▶ [EXERCISE] Set down the entries once more, exactly as given.

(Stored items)
#####

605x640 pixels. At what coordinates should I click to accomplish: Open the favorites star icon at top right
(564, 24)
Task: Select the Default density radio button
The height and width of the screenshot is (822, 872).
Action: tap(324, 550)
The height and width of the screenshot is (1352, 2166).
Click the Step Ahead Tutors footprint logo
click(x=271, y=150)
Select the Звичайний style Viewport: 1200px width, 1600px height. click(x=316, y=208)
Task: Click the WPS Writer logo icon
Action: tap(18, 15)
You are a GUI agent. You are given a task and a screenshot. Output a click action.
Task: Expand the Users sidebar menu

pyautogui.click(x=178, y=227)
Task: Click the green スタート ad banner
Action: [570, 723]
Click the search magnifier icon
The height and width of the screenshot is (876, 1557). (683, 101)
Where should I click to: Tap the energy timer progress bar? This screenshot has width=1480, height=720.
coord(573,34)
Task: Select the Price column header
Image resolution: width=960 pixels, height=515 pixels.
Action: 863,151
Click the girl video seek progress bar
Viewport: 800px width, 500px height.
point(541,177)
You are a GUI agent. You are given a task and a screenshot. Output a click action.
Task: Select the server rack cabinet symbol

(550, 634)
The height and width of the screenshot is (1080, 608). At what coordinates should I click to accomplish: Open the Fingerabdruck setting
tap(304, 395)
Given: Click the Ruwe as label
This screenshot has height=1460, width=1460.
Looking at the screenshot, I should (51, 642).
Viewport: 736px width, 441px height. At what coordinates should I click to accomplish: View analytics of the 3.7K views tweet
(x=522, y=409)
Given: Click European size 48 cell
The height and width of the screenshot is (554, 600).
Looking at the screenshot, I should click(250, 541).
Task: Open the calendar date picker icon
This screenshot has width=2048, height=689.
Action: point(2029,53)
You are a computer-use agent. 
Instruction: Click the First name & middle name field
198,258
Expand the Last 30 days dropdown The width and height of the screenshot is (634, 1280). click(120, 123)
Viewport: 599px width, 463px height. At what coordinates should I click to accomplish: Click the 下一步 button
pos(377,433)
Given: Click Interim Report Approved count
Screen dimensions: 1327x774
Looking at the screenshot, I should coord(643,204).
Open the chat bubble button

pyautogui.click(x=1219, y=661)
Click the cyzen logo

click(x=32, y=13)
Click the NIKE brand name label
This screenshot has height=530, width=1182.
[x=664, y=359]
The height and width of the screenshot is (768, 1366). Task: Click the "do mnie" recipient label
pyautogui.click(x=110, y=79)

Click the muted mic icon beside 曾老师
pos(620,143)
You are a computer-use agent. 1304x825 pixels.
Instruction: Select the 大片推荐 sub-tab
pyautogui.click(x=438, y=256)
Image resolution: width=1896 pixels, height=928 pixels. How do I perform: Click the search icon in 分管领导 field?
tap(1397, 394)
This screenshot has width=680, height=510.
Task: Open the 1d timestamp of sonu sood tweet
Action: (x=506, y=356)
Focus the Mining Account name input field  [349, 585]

#####

▶ [REPLY]
605x640 pixels. At what coordinates should I click to accomplish: Open the favorites star icon at top right
(564, 24)
Task: Select the Default density radio button
The height and width of the screenshot is (822, 872).
Action: tap(324, 550)
The height and width of the screenshot is (1352, 2166).
Click the Step Ahead Tutors footprint logo
click(x=271, y=150)
Select the Звичайний style Viewport: 1200px width, 1600px height. click(x=316, y=208)
Task: Click the WPS Writer logo icon
Action: tap(18, 15)
You are a GUI agent. You are given a task and a screenshot. Output a click action.
Task: Expand the Users sidebar menu

pyautogui.click(x=178, y=227)
Task: Click the green スタート ad banner
Action: [570, 723]
Click the search magnifier icon
The height and width of the screenshot is (876, 1557). (683, 101)
Where should I click to: Tap the energy timer progress bar? This screenshot has width=1480, height=720.
coord(573,34)
Task: Select the Price column header
Image resolution: width=960 pixels, height=515 pixels.
Action: 863,151
Click the girl video seek progress bar
Viewport: 800px width, 500px height.
point(541,177)
You are a GUI agent. You are given a task and a screenshot. Output a click action.
Task: Select the server rack cabinet symbol

(550, 634)
The height and width of the screenshot is (1080, 608). At what coordinates should I click to accomplish: Open the Fingerabdruck setting
tap(304, 395)
Given: Click the Ruwe as label
This screenshot has height=1460, width=1460.
Looking at the screenshot, I should (51, 642).
Viewport: 736px width, 441px height. At what coordinates should I click to accomplish: View analytics of the 3.7K views tweet
(x=522, y=409)
Given: Click European size 48 cell
The height and width of the screenshot is (554, 600).
Looking at the screenshot, I should click(250, 541).
Task: Open the calendar date picker icon
This screenshot has width=2048, height=689.
Action: point(2029,53)
You are a computer-use agent. 
Instruction: Click the First name & middle name field
198,258
Expand the Last 30 days dropdown The width and height of the screenshot is (634, 1280). click(120, 123)
Viewport: 599px width, 463px height. At what coordinates should I click to accomplish: Click the 下一步 button
pos(377,433)
Given: Click Interim Report Approved count
Screen dimensions: 1327x774
Looking at the screenshot, I should coord(643,204).
Open the chat bubble button

pyautogui.click(x=1219, y=661)
Click the cyzen logo

click(x=32, y=13)
Click the NIKE brand name label
This screenshot has height=530, width=1182.
[x=664, y=359]
The height and width of the screenshot is (768, 1366). Task: Click the "do mnie" recipient label
pyautogui.click(x=110, y=79)

Click the muted mic icon beside 曾老师
pos(620,143)
You are a computer-use agent. 1304x825 pixels.
Instruction: Select the 大片推荐 sub-tab
pyautogui.click(x=438, y=256)
Image resolution: width=1896 pixels, height=928 pixels. How do I perform: Click the search icon in 分管领导 field?
tap(1397, 394)
This screenshot has width=680, height=510.
Task: Open the 1d timestamp of sonu sood tweet
Action: (x=506, y=356)
Focus the Mining Account name input field  [349, 585]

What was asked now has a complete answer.